BEGIN Data extract
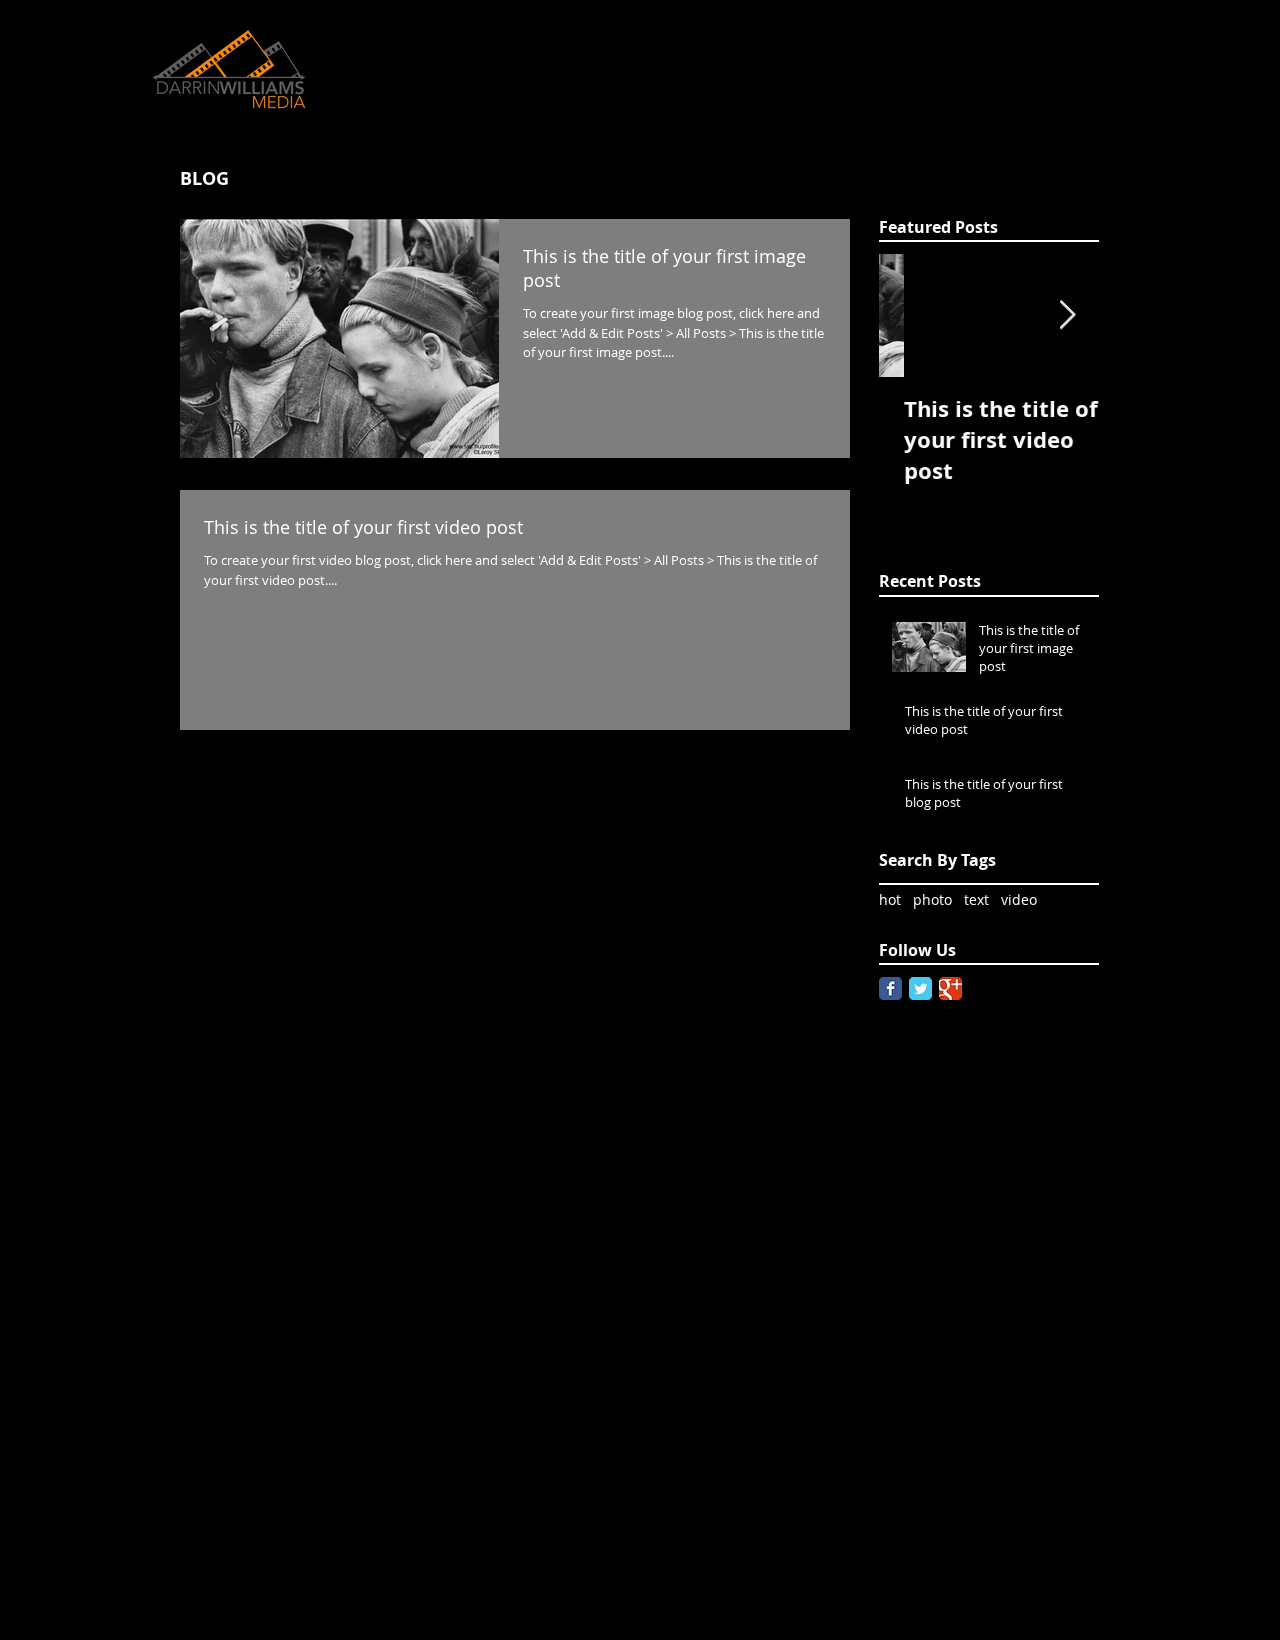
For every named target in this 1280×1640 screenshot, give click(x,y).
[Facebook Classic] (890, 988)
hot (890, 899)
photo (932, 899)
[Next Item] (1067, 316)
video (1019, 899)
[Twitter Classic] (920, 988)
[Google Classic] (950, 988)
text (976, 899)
END Data extract
BEGIN Data extract
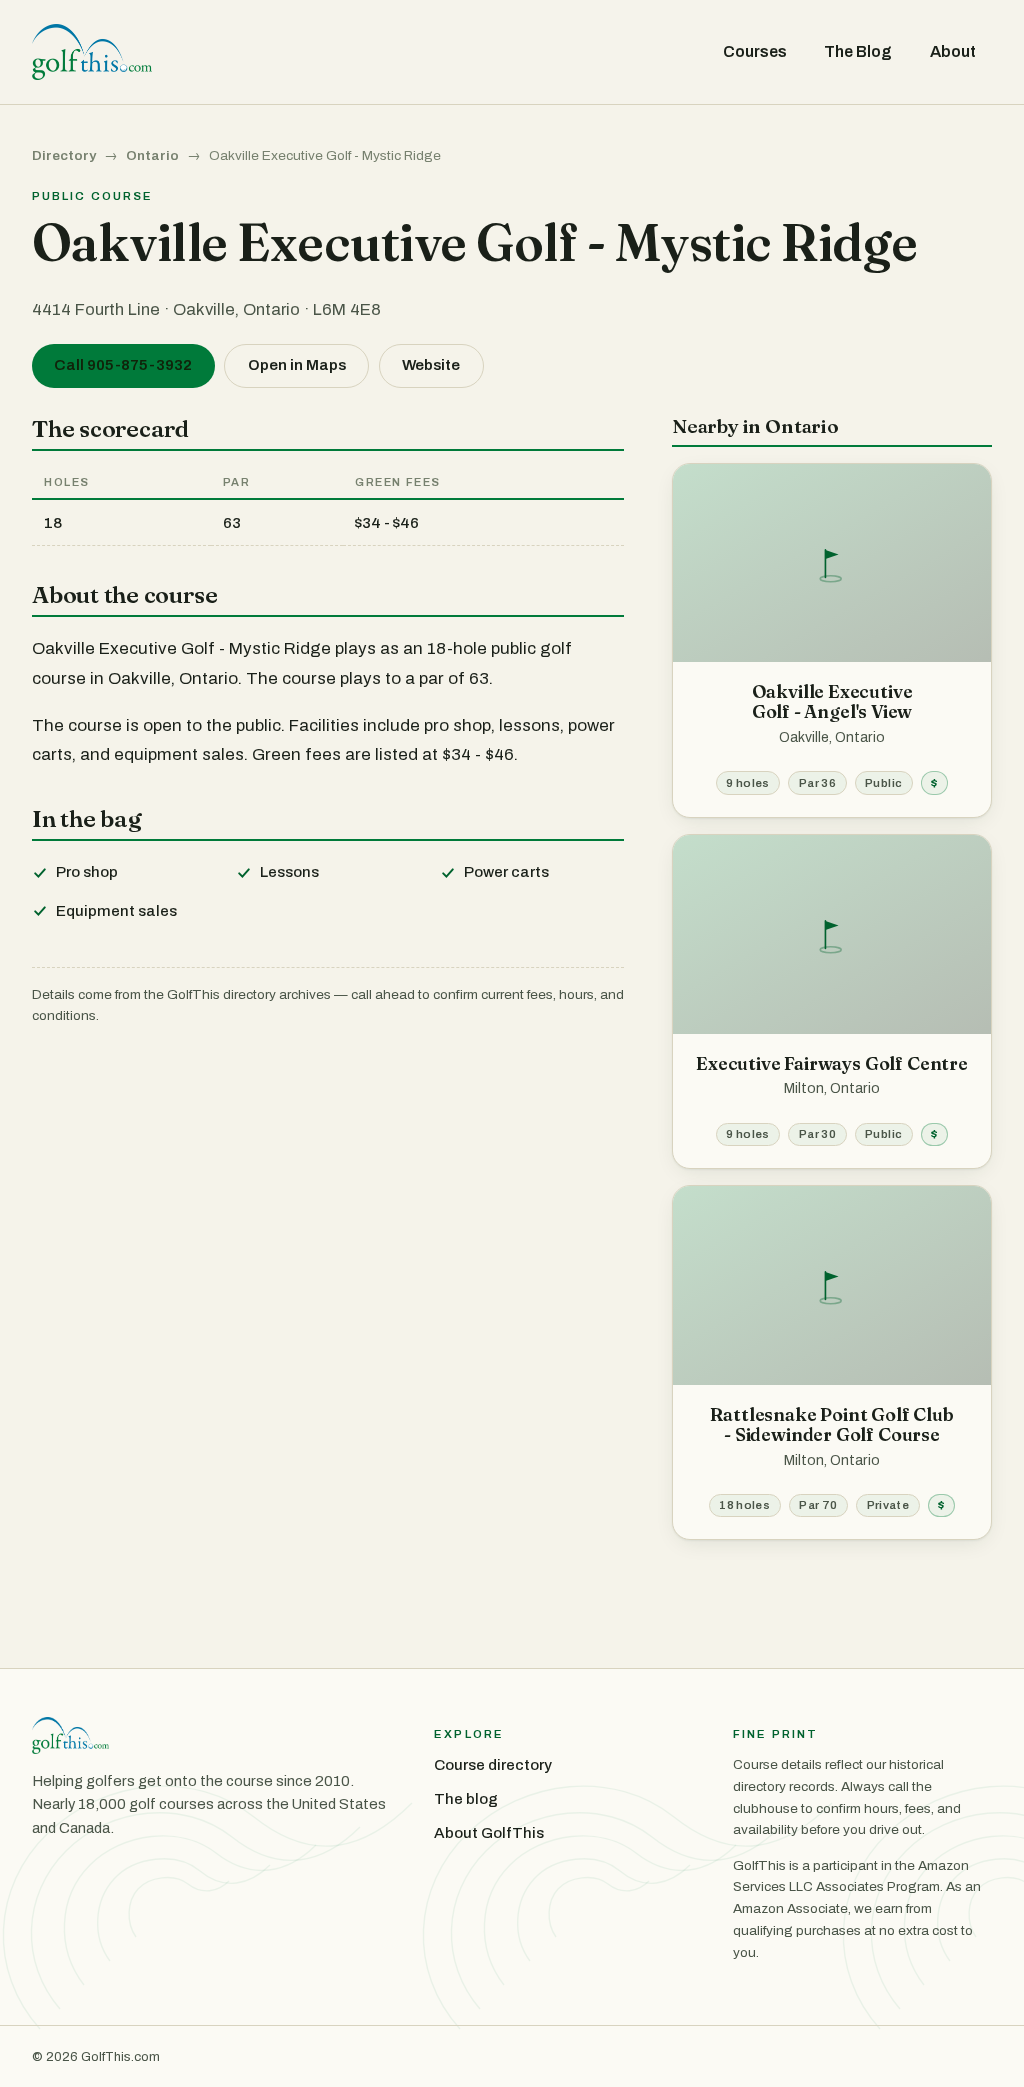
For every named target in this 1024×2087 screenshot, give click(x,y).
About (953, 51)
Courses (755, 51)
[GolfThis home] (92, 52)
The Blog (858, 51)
END Data extract
BEGIN Data extract
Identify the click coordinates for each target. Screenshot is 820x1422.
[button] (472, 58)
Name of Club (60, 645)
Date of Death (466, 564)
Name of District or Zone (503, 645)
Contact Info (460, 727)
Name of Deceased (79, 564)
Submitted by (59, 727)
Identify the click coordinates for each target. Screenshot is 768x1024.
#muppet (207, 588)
END Data extract
* Action item: Among the lines of the listing above, which ones hold "every"? Copy them.

* Completed exercise:
For every named target in this 1280×1640 screenshot, give click(x,y).
For every named target in this 1024×2087 screenshot, give click(x,y).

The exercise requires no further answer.